For each model, answer:

  1. How many valid 3-step walks exist from a chosen start node?
  2. Which nodes act as bottlenecks (few outgoing valid moves)?
  3. Which invariants are shared (e.g., node degrees, distances)?
  4. Which properties differ because of labeling and gate rules (e.g., reachable nodes under the constraint)?
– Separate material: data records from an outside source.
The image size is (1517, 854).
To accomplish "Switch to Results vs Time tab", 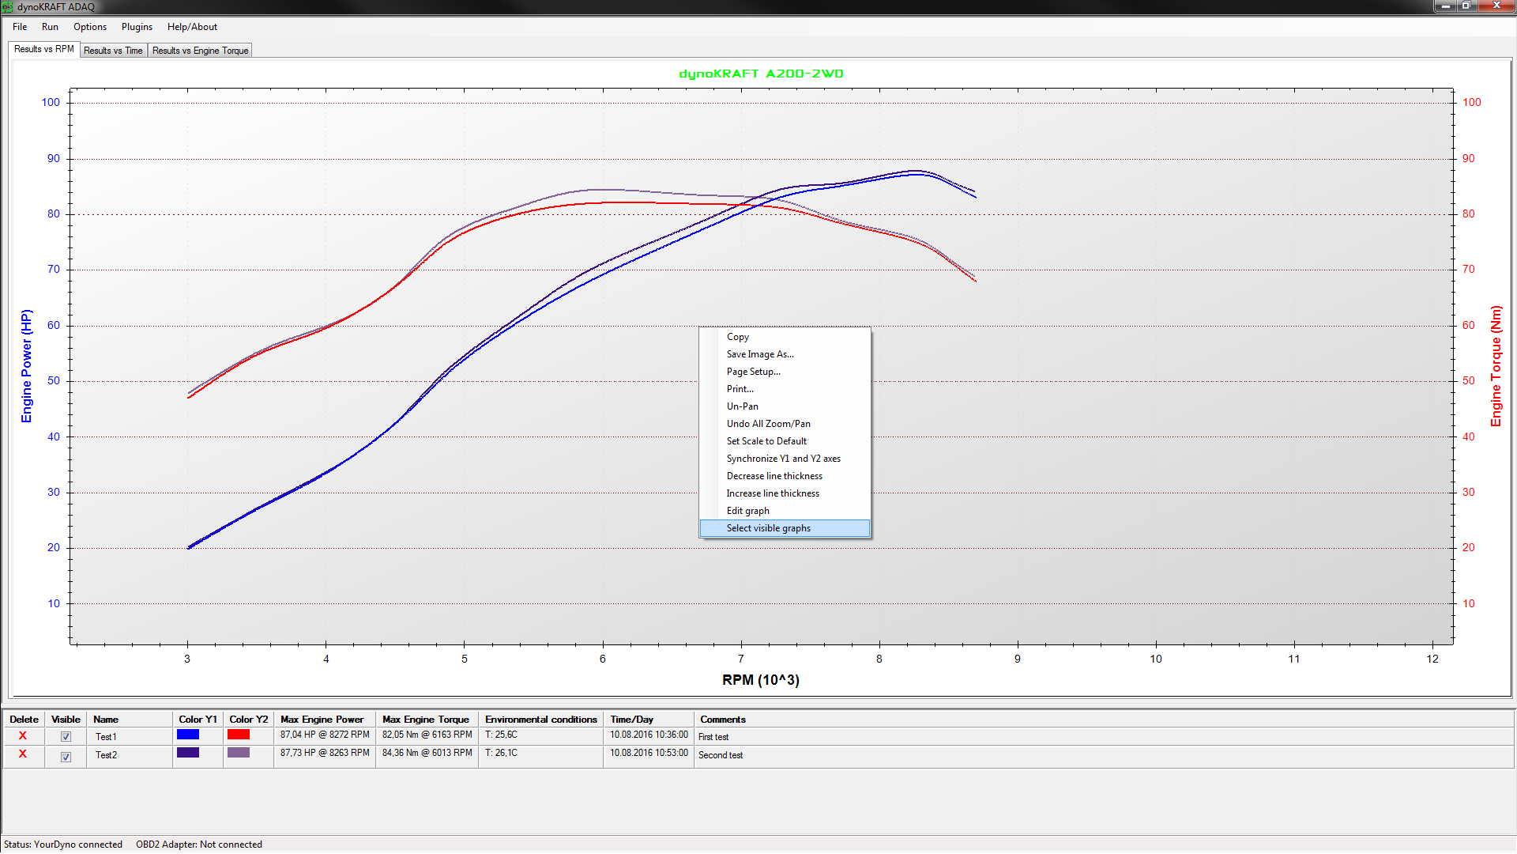I will pyautogui.click(x=113, y=51).
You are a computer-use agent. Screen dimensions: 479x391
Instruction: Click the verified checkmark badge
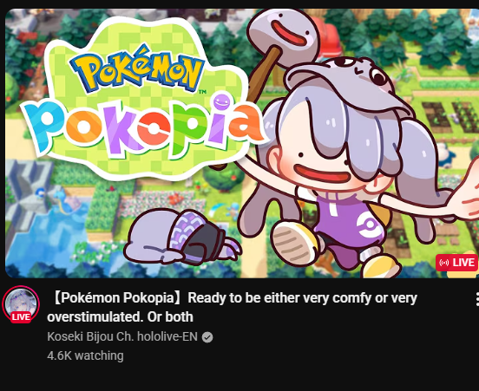[207, 337]
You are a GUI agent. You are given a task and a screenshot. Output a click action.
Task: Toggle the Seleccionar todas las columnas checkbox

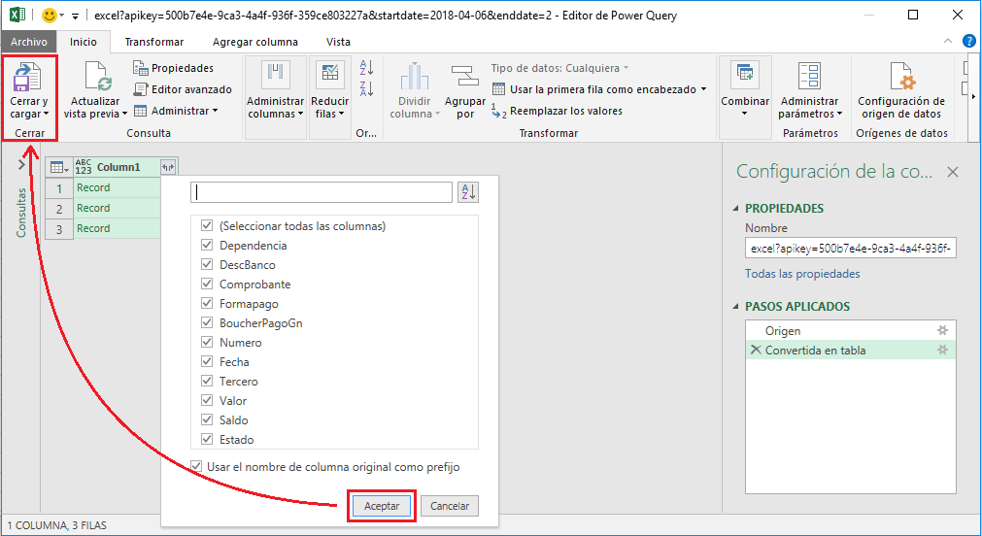(x=206, y=226)
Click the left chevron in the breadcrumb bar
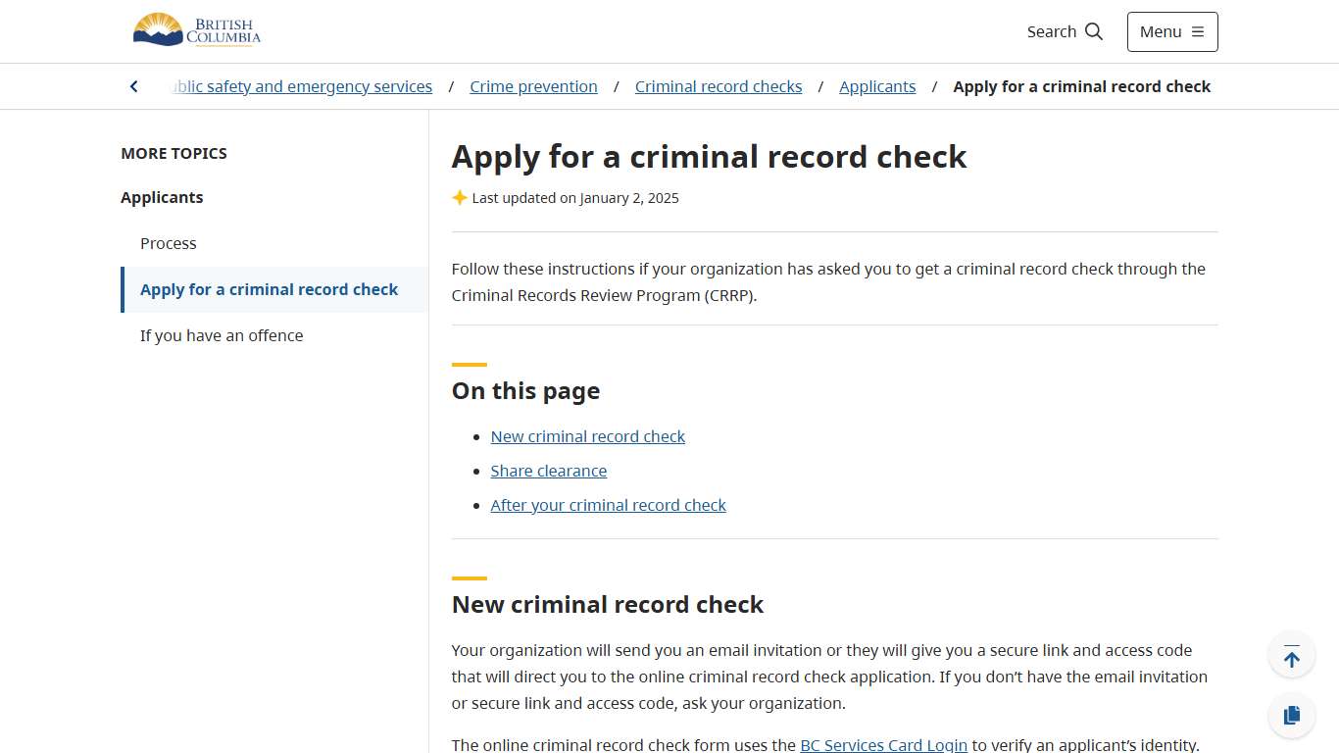 click(x=133, y=86)
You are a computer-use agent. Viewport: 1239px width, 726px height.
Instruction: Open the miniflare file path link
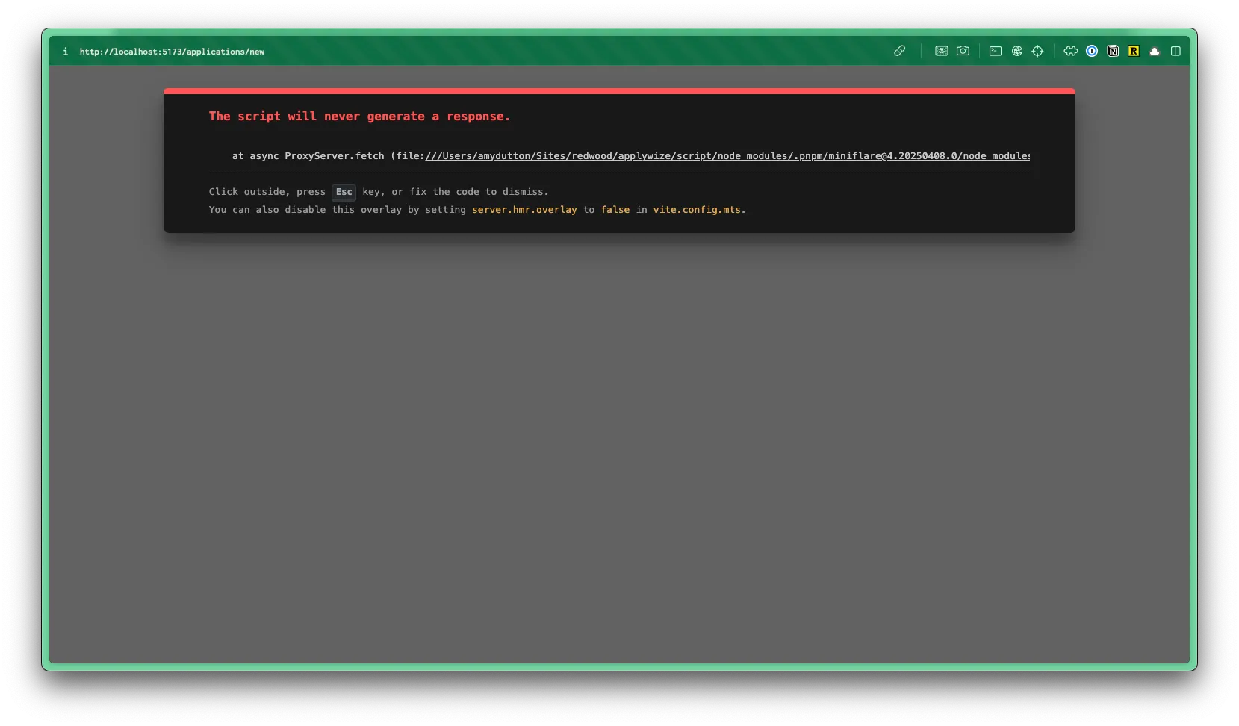727,156
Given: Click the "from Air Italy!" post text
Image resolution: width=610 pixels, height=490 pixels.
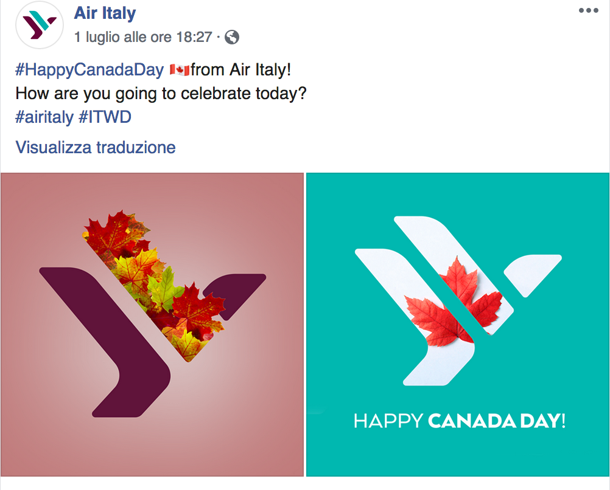Looking at the screenshot, I should [241, 70].
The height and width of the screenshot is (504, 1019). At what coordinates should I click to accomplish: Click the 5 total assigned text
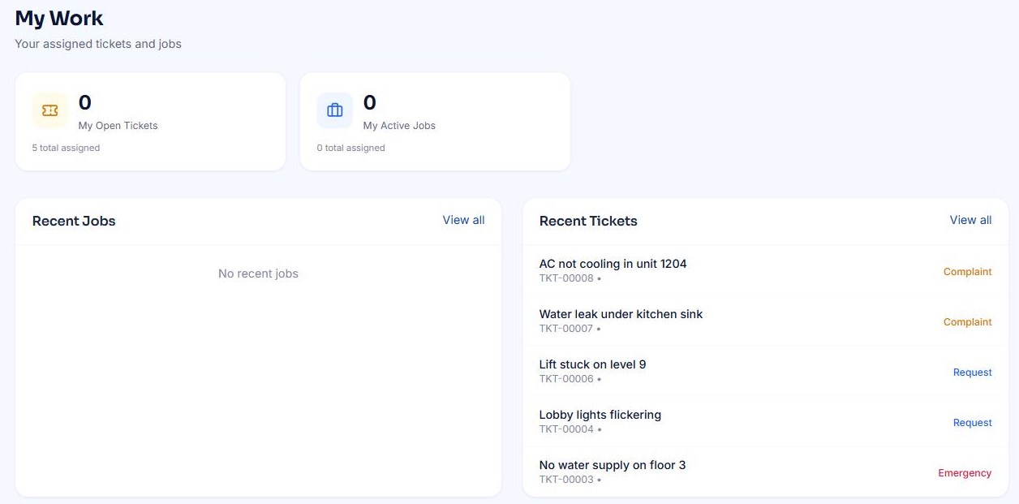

Write a 2–3 sentence summary:

  • "Model 1 and Model 2 share the same graph but differ in labeling. Under my gate rule, Model 2 concentrates valid walks near node X, while Model 1 spreads them more evenly."

10. Key Term Review

Use these flashcards to reinforce core concepts from the module.

Model family
A set of related models that share some structural features (e.g., same graph or alphabet) but differ in others (e.g., labeling or gate rules).
Graph isomorphism
A one-to-one renaming of nodes that preserves adjacency; two graphs are isomorphic if they have the same structure up to relabeling of nodes.
Labeled graph isomorphism
An isomorphism that preserves both adjacency and labels on nodes or edges; required for two labeled Trees to count as the same model.
Invariant
A property that does not change under isomorphism, such as number of nodes, degree sequence, or shortest-path distances.
Gate system
A set of combinatorial rules that specify which symbol-pairs or transitions are allowed, often interpreted as constraints on walks or strings.
Textual adherence
The degree to which a model respects constraints and associations found in historical or canonical texts.
Mathematical coherence
Internal consistency and clarity of a model's definitions, graph structure, and combinatorial rules.
Expressive power
What a model can represent or generate, such as the variety of allowed walks, sequences, or dynamic behaviors on the Tree.

Key Terms

graph
A mathematical structure with nodes (vertices) and edges (connections) used here to represent a Tree of Life diagram.
invariant
A property that remains unchanged under isomorphisms, useful for classifying and comparing models.
gate system
A set of rules specifying which combinations of symbols or transitions between states are allowed in a model.
model family
A group of related models that share some structural ingredients (like a graph or alphabet) but differ in others (like label assignments or gate rules).
labeled graph
A graph whose nodes or edges carry additional symbols or data, such as letters or divine names.
expressive power
The range and richness of patterns, sequences, or behaviors that a model can represent.
graph isomorphism
A mapping between two graphs that pairs up their nodes so that connections are preserved, showing they have the same structure up to renaming.
textual adherence
How closely a model follows constraints and descriptions found in historical or canonical texts.
entropy (informal)
A measure of how many distinct states, paths, or configurations a system can realize; higher entropy means more possibilities.
mathematical coherence
The internal consistency and well-definedness of a model's structures and rules.